ICMS: veja novos critérios propostos pelo governo para pagar municípios

Projeto de Lei Complementar retira critérios sociais e preservação ambiental em terras indígenas da distribuição de receita

Foto: Ednilson Aguiar/O Livre

A proposta de mudanças no repasse do ICMS para os municípios em Mato Grosso, enviada pelo governo para a Assembleia Legislativa, implantaria redistribuição paulatina dos índices, a partir de 2023. 

O repasse sairia, ao longo dos próximos cinco anos, dos critérios de coeficiente social, população, área do município, receita própria, e unidade de conservação ambiental em Terra Indígena (TI) para outros de melhor desempenho fiscal e social em educação e saúde, por exemplo. 

Os critérios que seriam extintos representam 25% do total de dinheiro recolhido via ICMS distribuído dentre os municípios. O maior índice é coeficiente social que corresponde a 11%, seguido pela conservação ambiental em TI, equivalente a 5%. 

Outros três componentes completam a soma dos 25%: receita própria (4%), população (4%) e área do município (1%).
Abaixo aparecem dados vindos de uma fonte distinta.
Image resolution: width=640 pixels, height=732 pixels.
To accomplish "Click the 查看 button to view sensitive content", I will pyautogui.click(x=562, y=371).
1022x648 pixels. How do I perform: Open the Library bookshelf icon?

Todos seriam retirados gradualmente até 2027, começando pela área já em 2023. 

Novos componentes (substitutos) 

No lugar deles, entrariam os critérios de evolução na qualidade dos serviços em educação, correspondendo a 10% do total de ICMS, em saúde a 5%.  

Esses componentes seriam os primeiros a ser implantados em 2023 e 2024, respectivamente. 
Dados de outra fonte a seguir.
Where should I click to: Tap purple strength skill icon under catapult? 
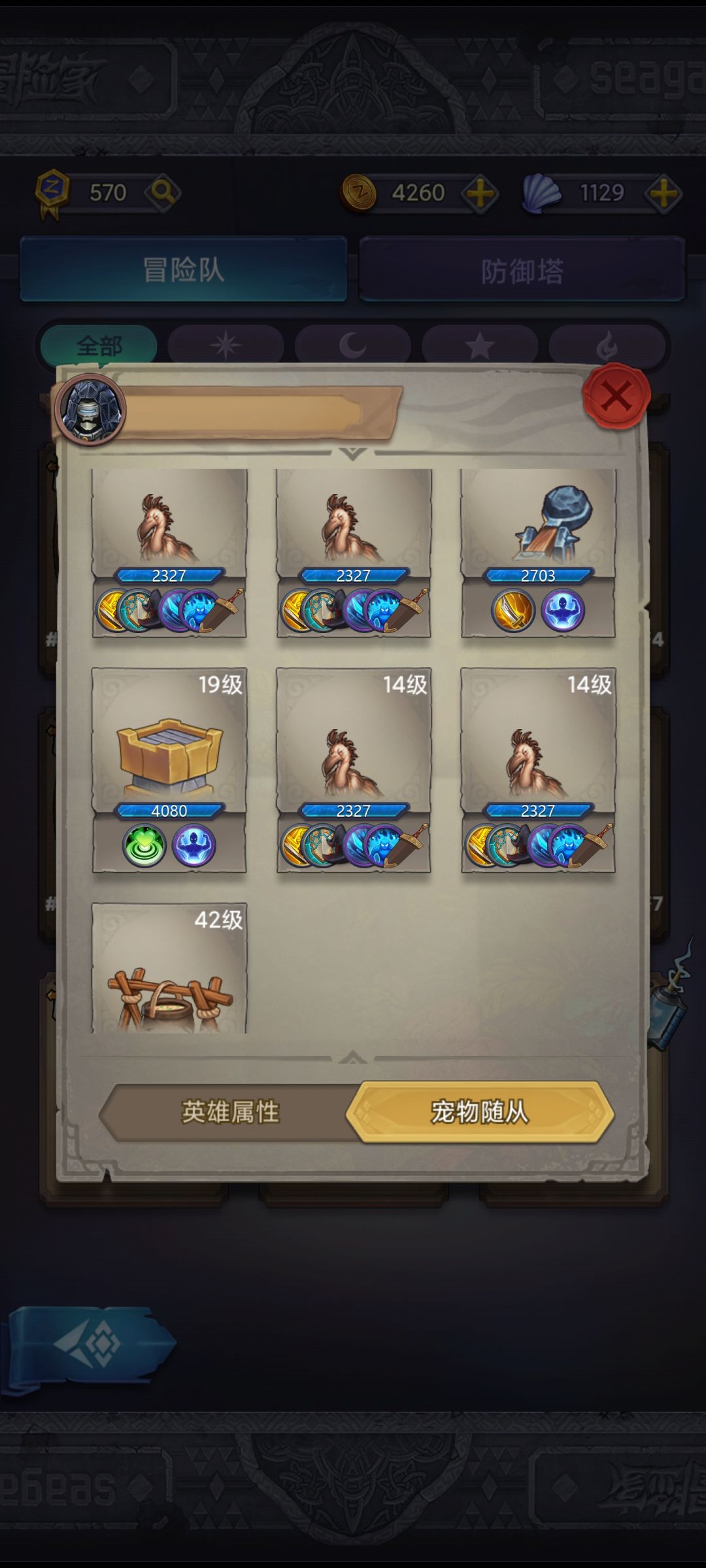click(563, 610)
Em 2025 e 2026, seriam incluídos o desempenho em serviços de agricultura familiar correspondendo a 4%, meio ambiente em geral com uma fatia de 5% e, por último, as políticas municipais para melhor a situação fiscal, que valeria 4%. 

Todos os componentes encerrariam a transição com uma alíquota maior, exceto o esforço fiscal que fecharia em 3%. O desempenho em educação chegaria a 15%, na saúde a 8%, agricultura familiar a 4% meio ambiente se manteria em 5%. 
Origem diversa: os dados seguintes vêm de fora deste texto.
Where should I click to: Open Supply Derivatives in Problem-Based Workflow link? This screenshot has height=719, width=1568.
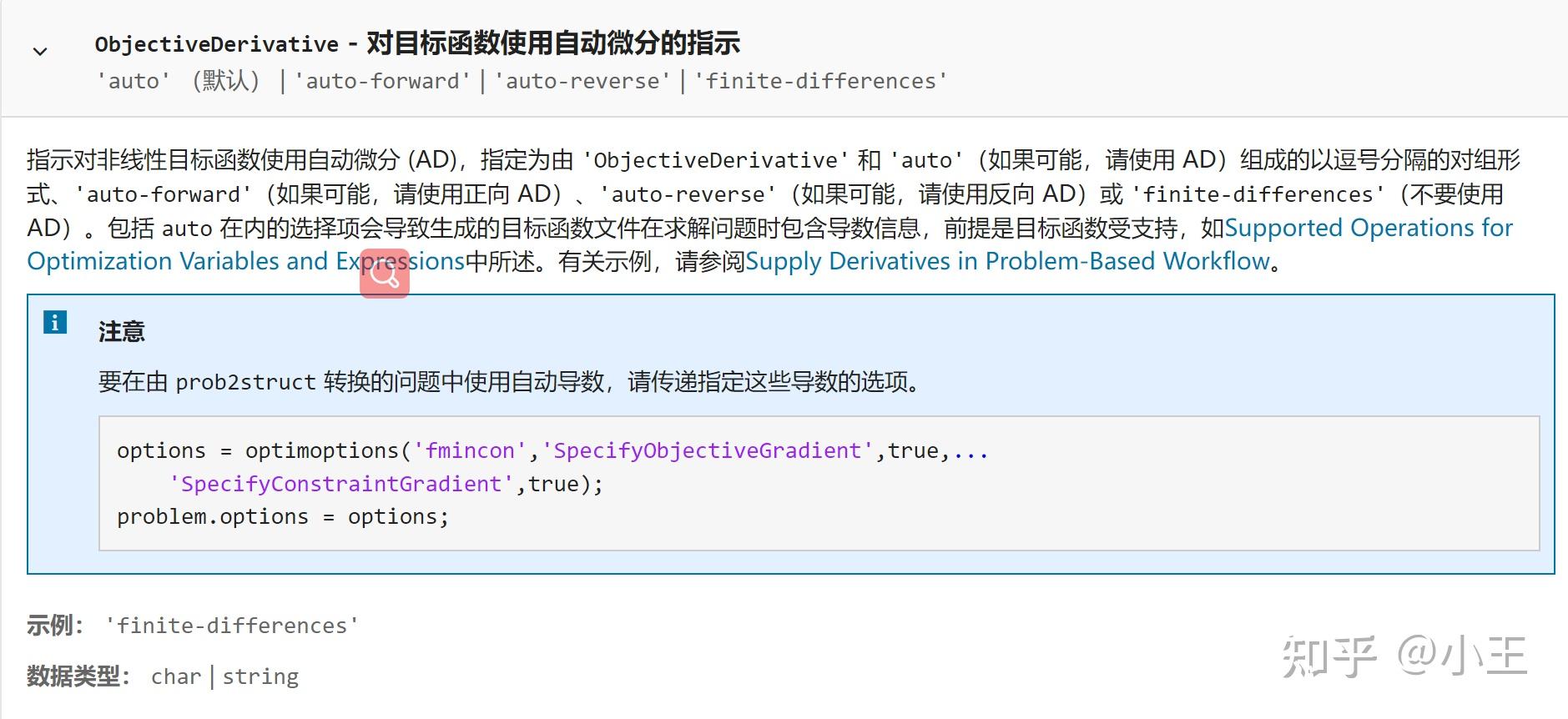click(x=1007, y=261)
Os números são do Projeto de Lei Complementar enviadas pelo governo para a Assembleia Legislativa na semana passada. Os critérios e os índices foram montados por especialistas do Banco Mundial.  

Peso maior 

Também é proposto pelo governo revisão no valor adicionado, o critério de maior peso no Índice de Participação dos Municípios (IPM). Basicamente, ele representa a movimentação do ICMS no território municipal pelas empresas. 

Hoje, o valor adicionado é estabelecido em 75% do total do imposto repassado para os municípios. Porém, uma Emenda Constitucional de 2020 autoriza que essa fatia seja recuada até 65%. 

O Projeto de Lei Complementar utiliza esse limite mínimo, com transição em dois anos. Em 2023, cairia para 70% e em 2024, com aplicação em 2025, para 65%. 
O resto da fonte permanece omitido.